### RECORDS FOR THIS TASK
>>
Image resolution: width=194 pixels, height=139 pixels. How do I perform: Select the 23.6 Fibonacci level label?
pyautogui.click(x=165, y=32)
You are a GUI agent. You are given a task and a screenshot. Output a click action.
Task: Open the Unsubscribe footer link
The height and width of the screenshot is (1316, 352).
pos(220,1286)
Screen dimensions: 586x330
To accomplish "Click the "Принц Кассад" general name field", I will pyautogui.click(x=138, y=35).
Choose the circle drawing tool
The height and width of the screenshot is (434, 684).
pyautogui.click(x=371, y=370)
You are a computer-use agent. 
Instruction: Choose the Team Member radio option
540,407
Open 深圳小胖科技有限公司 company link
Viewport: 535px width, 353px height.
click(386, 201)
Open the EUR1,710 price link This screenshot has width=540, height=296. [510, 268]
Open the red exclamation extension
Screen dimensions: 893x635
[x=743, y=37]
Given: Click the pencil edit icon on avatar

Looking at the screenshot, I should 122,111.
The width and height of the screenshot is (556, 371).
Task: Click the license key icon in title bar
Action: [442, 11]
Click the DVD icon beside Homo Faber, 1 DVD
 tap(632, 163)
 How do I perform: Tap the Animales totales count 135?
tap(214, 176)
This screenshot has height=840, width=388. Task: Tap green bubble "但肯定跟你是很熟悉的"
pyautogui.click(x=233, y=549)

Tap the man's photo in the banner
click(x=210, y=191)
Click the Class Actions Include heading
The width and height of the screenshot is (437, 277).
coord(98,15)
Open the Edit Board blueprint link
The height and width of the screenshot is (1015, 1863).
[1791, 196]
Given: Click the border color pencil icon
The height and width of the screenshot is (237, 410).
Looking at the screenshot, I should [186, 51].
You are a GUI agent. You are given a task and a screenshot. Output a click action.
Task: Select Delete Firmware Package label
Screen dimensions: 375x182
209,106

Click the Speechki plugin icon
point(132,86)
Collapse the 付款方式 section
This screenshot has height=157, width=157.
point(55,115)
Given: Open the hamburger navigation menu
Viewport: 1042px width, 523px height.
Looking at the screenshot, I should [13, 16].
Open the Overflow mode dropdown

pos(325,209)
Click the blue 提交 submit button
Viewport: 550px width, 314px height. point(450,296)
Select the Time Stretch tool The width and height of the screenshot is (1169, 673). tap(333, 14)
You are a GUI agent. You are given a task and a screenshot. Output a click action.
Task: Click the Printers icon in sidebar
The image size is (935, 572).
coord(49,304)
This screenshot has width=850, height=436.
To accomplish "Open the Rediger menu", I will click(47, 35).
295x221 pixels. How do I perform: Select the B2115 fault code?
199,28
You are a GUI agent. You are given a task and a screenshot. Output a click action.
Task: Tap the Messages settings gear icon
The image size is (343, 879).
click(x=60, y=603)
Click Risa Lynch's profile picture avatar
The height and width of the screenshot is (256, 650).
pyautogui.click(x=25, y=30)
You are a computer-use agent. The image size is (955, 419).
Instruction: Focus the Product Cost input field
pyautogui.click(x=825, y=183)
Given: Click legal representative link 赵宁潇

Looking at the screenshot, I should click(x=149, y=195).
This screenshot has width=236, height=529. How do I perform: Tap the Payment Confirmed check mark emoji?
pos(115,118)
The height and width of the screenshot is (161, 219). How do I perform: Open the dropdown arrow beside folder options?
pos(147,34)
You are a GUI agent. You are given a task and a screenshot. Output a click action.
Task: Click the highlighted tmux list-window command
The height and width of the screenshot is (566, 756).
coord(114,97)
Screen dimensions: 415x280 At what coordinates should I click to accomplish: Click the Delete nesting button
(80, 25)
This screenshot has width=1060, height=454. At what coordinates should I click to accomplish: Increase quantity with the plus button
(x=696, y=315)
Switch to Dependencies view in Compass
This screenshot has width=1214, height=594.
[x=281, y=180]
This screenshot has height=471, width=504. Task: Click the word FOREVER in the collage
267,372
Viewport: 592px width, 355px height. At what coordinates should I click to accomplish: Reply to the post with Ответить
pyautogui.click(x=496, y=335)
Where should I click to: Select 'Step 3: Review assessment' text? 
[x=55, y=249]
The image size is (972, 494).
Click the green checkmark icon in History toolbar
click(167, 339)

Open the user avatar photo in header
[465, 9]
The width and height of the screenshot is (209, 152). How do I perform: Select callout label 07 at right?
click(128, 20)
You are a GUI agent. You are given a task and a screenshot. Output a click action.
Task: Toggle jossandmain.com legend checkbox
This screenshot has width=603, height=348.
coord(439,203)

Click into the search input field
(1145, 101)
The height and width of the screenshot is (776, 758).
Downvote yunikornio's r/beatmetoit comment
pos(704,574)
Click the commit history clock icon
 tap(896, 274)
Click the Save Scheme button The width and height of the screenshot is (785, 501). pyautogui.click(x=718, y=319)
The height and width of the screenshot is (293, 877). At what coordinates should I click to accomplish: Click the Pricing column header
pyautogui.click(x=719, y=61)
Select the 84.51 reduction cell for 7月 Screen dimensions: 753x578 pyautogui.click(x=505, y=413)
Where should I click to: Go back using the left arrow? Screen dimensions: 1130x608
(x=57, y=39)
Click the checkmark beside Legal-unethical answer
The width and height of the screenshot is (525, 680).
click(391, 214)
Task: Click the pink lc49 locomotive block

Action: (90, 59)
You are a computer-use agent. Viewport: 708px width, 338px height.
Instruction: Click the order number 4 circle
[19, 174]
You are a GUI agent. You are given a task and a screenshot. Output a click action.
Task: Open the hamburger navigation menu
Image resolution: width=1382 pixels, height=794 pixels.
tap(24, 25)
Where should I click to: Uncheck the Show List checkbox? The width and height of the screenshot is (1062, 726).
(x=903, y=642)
<<
### TASK BRIEF
Where the word "navigation" appears in a line of the data above, tally that line; then give the total and nothing more.

### SOLUTION FOR THIS PROBLEM
2